The sun was beating down on Mount Bundey Training Area when soldiers from the 8th/9th Battalion, Royal Australian Regiment (8/9 RAR), assaulted an enemy vehicle parked atop a rocky hilltop during Exercise Koolendong.
Breaching a barbed-wire obstacle 130 kilometres south-east of Darwin, Northern Territory, the soldiers charged up the steep embankment, throwing smoke grenades ahead of them, the Top End red dust mixing with the yellow and green mist.
Section commanders shouted orders and alert safety supervisors followed closely behind, maintaining order among bellowed commands, loud cracks of live rounds and artillery booms in the distance.
Major Pat D’Arcy, Officer Commanding Alpha Company 8/9 RAR, said the live-fire serial was the culminating activity for the Australian Army, the United States Marine Rotational Force – Darwin (MRF-D) and the French Armed Forces of New Caledonia had been working to on Exercise Koolendong.
“The activity for Alpha Company began with MV22 Ospreys inserting us onto a landing zone, several kilometres from our objective,” Major Pat D’Arcy.
“As we manoeuvred to our objective atop the hill, we were supported by direct fires from the United States Marines and indirect artillery fire from both Marines and the Australian 8th/12th Regiment.
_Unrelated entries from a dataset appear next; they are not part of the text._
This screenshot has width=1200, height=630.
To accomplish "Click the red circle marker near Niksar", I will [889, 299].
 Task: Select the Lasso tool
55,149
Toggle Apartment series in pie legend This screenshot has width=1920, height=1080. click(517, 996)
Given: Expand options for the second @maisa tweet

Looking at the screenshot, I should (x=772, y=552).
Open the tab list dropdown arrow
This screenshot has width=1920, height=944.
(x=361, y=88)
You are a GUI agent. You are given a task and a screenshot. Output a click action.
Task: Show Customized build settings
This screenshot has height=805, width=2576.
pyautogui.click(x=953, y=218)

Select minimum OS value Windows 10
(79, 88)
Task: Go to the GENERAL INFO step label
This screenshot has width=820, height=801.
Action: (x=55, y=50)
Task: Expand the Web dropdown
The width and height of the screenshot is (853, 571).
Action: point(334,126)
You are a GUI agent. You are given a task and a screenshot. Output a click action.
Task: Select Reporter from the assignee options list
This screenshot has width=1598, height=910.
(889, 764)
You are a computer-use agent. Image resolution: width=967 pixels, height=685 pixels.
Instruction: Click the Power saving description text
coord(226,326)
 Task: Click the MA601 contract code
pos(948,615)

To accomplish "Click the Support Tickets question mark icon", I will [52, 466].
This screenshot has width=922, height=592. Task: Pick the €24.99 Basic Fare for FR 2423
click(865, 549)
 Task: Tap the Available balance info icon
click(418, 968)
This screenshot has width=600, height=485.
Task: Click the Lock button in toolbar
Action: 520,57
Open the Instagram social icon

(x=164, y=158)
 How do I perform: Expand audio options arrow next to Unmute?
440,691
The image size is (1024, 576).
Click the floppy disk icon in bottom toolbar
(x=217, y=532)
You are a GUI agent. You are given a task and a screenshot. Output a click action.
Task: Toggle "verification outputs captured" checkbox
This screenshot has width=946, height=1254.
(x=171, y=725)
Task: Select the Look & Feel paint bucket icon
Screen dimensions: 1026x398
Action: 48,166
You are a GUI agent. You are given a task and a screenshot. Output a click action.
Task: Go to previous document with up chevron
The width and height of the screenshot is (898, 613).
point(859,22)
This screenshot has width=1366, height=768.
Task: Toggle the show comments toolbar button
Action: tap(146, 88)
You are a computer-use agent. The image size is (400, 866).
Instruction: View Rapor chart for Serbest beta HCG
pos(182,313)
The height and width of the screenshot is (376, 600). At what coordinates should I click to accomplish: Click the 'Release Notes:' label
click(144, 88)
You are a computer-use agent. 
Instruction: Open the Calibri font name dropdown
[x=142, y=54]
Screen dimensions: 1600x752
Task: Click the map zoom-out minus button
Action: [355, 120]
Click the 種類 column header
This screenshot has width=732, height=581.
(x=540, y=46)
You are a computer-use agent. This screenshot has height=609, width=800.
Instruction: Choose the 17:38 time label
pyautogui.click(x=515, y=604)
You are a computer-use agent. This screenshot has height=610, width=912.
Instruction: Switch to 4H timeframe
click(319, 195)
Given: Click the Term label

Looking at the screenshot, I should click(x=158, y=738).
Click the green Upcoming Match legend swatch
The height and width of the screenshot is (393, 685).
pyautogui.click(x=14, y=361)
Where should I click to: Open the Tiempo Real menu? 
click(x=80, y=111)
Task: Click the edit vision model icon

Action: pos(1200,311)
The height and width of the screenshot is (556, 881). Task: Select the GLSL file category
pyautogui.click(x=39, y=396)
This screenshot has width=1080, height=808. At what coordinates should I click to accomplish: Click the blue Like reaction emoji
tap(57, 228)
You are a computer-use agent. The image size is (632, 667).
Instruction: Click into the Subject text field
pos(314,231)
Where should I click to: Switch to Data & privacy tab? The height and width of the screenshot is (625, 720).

“The French, who are were also attached to my callsign, then manoeuvred to clear another objective. Working together, the Australian and French soldiers, with fire support from the marines, we were able to achieve our objective and take the hilltop.
“Our team did really well, the environment is harsh but the team kept its momentum and the safety supervisors from 5th Battalion maintained order to ensure a safe activity was conducted.”
United States Marine and anti-tank missileman Sergeant Joseph Hardin said his team provided support with suppressing fire with an M2 Browning heavy machine gun mounted on a Humvee.
“We were in direct support of the Australian Defence Force and the French,” Sergeant Hardin said.
“It's been a good experience all round.”
Exercise Koolendong ran from August 21 to 29 and was designed to enhance MRF-D and ADF interoperability and readiness to respond to regional crises.